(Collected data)
↓
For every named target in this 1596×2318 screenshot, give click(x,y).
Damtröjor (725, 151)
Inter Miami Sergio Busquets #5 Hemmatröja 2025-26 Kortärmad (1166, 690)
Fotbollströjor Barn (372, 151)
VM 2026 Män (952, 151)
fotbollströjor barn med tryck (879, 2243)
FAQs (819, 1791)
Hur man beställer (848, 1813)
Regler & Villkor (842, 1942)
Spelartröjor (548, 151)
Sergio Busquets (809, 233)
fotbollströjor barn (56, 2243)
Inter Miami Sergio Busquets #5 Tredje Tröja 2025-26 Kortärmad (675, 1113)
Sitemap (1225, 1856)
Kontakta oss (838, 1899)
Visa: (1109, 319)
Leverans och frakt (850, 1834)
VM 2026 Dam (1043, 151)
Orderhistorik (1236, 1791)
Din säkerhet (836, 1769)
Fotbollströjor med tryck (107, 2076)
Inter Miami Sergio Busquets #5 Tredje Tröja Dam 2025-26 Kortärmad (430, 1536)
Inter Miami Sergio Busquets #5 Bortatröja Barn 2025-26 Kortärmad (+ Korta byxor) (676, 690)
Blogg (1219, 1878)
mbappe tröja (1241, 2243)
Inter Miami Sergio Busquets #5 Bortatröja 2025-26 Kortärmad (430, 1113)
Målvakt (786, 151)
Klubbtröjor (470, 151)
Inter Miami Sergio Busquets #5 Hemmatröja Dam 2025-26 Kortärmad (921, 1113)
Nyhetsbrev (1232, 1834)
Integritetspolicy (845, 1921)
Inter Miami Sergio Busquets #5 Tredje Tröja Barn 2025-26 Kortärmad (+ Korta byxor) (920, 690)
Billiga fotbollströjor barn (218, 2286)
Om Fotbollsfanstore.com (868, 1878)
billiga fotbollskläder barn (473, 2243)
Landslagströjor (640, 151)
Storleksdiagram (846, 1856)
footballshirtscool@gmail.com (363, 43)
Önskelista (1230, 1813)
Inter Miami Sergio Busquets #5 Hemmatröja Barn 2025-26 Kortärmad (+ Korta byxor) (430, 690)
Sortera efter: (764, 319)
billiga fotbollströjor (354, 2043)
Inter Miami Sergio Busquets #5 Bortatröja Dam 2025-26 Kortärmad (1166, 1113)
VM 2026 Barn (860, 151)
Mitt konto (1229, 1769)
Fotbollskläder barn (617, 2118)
↑
Please give back the entries above, unchanged and complete.

For every named target in this 1596×2318 screenshot, give click(x,y).
Damtröjor (725, 151)
Inter Miami Sergio Busquets #5 Hemmatröja 2025-26 Kortärmad (1166, 690)
Fotbollströjor Barn (372, 151)
VM 2026 Män (952, 151)
fotbollströjor barn med tryck (879, 2243)
FAQs (819, 1791)
Hur man beställer (848, 1813)
Regler & Villkor (842, 1942)
Spelartröjor (548, 151)
Sergio Busquets (809, 233)
fotbollströjor barn (56, 2243)
Inter Miami Sergio Busquets #5 Tredje Tröja 2025-26 Kortärmad (675, 1113)
Sitemap (1225, 1856)
Kontakta oss (838, 1899)
Visa: (1109, 319)
Leverans och frakt (850, 1834)
VM 2026 Dam (1043, 151)
Orderhistorik (1236, 1791)
Din säkerhet (836, 1769)
Fotbollströjor med tryck (107, 2076)
Inter Miami Sergio Busquets #5 Tredje Tröja Dam 2025-26 Kortärmad (430, 1536)
Inter Miami Sergio Busquets #5 Bortatröja Barn 2025-26 Kortärmad (+ Korta byxor) (676, 690)
Blogg (1219, 1878)
mbappe tröja (1241, 2243)
Inter Miami Sergio Busquets #5 Bortatröja 2025-26 Kortärmad (430, 1113)
Målvakt (786, 151)
Klubbtröjor (470, 151)
Inter Miami Sergio Busquets #5 Hemmatröja Dam 2025-26 Kortärmad (921, 1113)
Nyhetsbrev (1232, 1834)
Integritetspolicy (845, 1921)
Inter Miami Sergio Busquets #5 Tredje Tröja Barn 2025-26 Kortärmad (+ Korta byxor) (920, 690)
Billiga fotbollströjor barn (218, 2286)
Om Fotbollsfanstore.com (868, 1878)
billiga fotbollskläder barn (473, 2243)
Landslagströjor (640, 151)
Storleksdiagram (846, 1856)
footballshirtscool@gmail.com (363, 43)
Önskelista (1230, 1813)
Inter Miami Sergio Busquets #5 Hemmatröja Barn 2025-26 Kortärmad (+ Korta byxor) (430, 690)
Sortera efter: (764, 319)
billiga fotbollströjor (354, 2043)
Inter Miami Sergio Busquets #5 Bortatröja Dam 2025-26 Kortärmad (1166, 1113)
VM 2026 Barn (860, 151)
Mitt konto (1229, 1769)
Fotbollskläder barn (617, 2118)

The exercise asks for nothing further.